Recorded data:
▬▬▬

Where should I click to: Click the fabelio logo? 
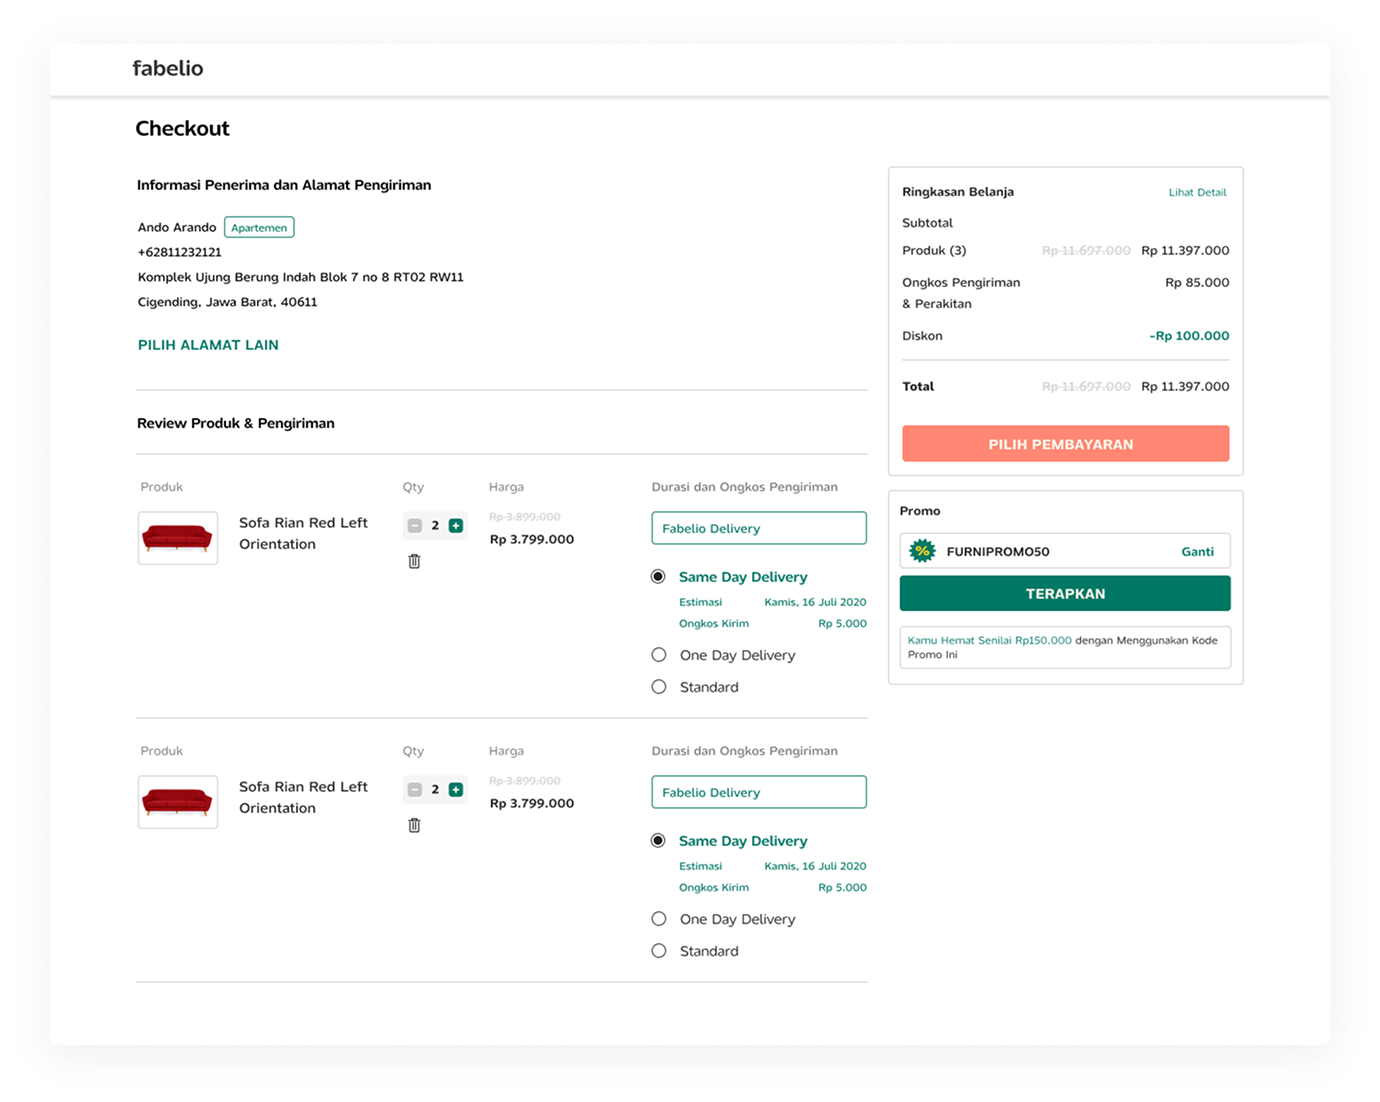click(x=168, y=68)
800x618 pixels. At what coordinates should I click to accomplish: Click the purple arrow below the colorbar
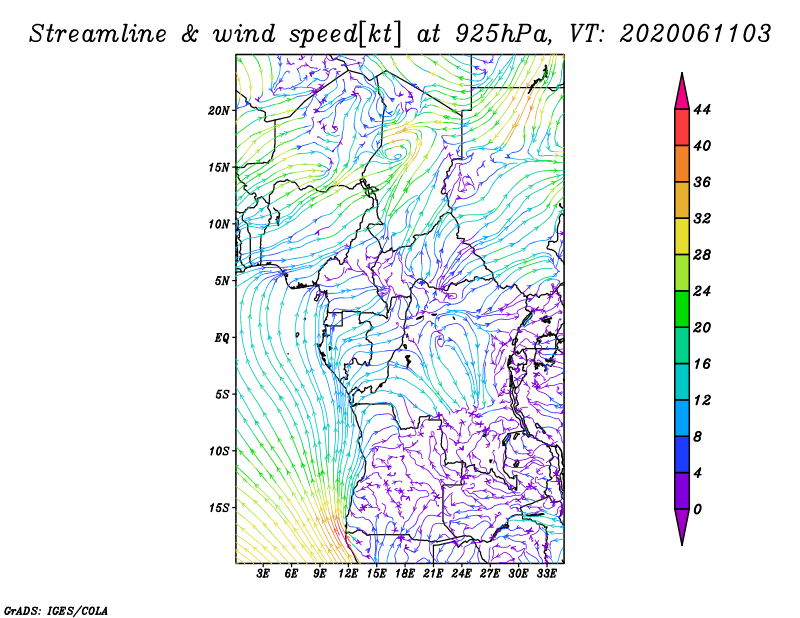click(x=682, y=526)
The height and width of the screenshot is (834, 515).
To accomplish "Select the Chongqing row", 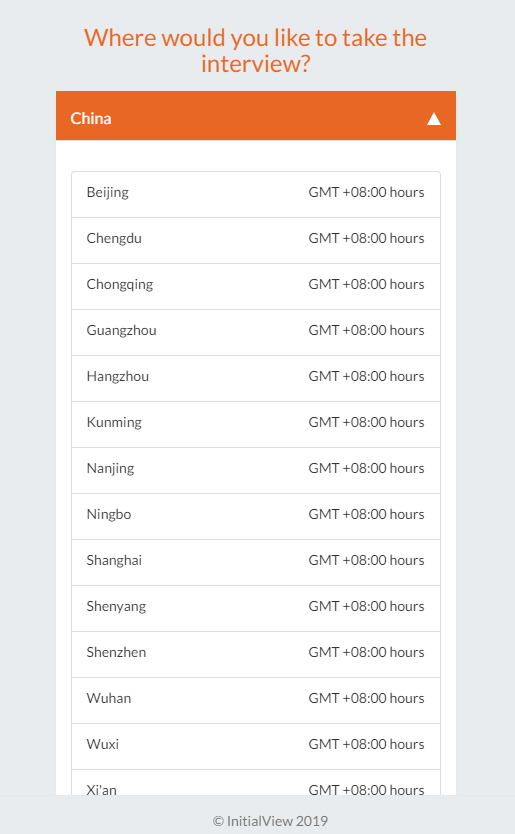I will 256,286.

▬▬▬

WHAT TO DO: Return exactly the lines of the data, beginning with the first and ending with the line containing "The height and". Skip the pictures.

RESPONSE AREA:
Where should I click to: Click the fabelio logo? 
click(x=168, y=68)
800x618 pixels. At what coordinates should I click to accomplish: Click the purple arrow below the colorbar
click(x=682, y=526)
The height and width of the screenshot is (834, 515).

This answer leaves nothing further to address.